The intense rainstorms sweeping in from the Pacific Ocean began to pound central California on Christmas Eve in 1861 and continued virtually unabated for 43 days. The deluges quickly transformed rivers running down from the Sierra Nevada mountains along the state’s eastern border into raging torrents that swept away entire communities and mining settlements. The rivers and rains poured into the state’s vast Central Valley, turning it into an inland sea 300 miles long and 20 miles wide. Thousands of people died, and one quarter of the state’s estimated 800,000 cattle drowned. Downtown Sacramento was submerged under 10 feet of brown water filled with debris from countless mudslides on the region’s steep slopes. California’s legislature, unable to function, moved to San Francisco until Sacramento dried out—six months later. By then, the state was bankrupt.
A comparable episode today would be incredibly more devastating. The Central Valley is home to more than six million people, 1.4 million of them in Sacramento. The land produces about $20 billion in crops annually, including 70 percent of the world’s almonds—and portions of it have dropped 30 feet in elevation because of extensive groundwater pumping, making those areas even more prone to flooding. Scientists who recently modeled a similarly relentless storm that lasted only 23 days concluded that this smaller visitation would cause $400 billion in property damage and agricultural losses. Thousands of people could die unless preparations and evacuations worked very well indeed.

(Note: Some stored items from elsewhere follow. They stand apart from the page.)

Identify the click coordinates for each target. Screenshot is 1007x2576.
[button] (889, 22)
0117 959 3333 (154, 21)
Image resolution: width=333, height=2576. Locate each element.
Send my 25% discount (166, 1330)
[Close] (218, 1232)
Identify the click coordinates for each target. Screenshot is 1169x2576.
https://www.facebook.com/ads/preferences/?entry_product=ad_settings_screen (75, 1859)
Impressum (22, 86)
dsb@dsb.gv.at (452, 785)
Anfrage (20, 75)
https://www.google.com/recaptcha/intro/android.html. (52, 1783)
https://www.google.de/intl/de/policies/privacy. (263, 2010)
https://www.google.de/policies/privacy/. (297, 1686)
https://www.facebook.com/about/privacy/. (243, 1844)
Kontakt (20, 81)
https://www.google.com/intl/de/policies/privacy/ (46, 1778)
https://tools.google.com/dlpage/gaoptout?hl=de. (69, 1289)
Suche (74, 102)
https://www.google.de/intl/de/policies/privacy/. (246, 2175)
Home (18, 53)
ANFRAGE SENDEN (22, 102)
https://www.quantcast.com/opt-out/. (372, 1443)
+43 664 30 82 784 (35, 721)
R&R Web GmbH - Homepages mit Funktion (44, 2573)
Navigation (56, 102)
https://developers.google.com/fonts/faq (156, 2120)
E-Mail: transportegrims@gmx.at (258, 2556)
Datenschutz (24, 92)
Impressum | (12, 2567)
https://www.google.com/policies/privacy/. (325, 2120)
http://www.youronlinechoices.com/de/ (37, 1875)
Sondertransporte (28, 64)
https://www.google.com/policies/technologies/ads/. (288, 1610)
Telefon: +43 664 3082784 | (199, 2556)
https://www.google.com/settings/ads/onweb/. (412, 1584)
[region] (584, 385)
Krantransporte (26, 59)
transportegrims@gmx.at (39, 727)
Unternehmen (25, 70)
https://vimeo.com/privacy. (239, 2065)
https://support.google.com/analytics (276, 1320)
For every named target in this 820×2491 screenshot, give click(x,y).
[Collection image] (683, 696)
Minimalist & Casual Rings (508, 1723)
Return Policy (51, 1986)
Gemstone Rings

Was the 1861–62 flood a freak event? It appears not. New studies of sediment deposits in widespread locations indicate that cataclysmic floods of this magnitude have inundated California every two centuries or so for at least the past two millennia. The 1861–62 storms also pummeled the coastline from northern Mexico and southern California up to British Columbia, creating the worst floods in recorded history. Climate scientists now hypothesize that these floods, and others like them in several regions of the world, were caused by atmospheric rivers, a phenomenon you may have never heard of. And they think California, at least, is overdue for another one.
Atmospheric rivers are long streams of water vapor that form at about one mile up in the atmosphere. They are only 250 miles across but extend for thousands of miles—sometimes across an entire ocean basin such as the Pacific. These conveyor belts of vapor carry as much water as 10 to 15 Mississippi Rivers from the tropics and across the middle latitudes. When one reaches the U.S. West Coast and hits inland mountain ranges, such as the Sierra Nevada, it is forced up, cools off and condenses into vast quantities of precipitation.
... Atmospheric rivers also bring rains to the west coasts of other continents and can occasionally form in unlikely places. For example, the catastrophic flooding in and around Nashville in May 2010—which caused some 30 deaths and more than $2 billion in damages—was fed by an unusual atmospheric river that brought heavy rain for two relentless days up into Tennessee from the Gulf of Mexico. In 2009 substantial flooding in southern England and in various parts of Spain was also caused by atmospheric rivers. But the phenomenon is best understood along the Pacific Coast, and the latest studies suggest that these rivers of vapor may become even larger in the future as the climate warms.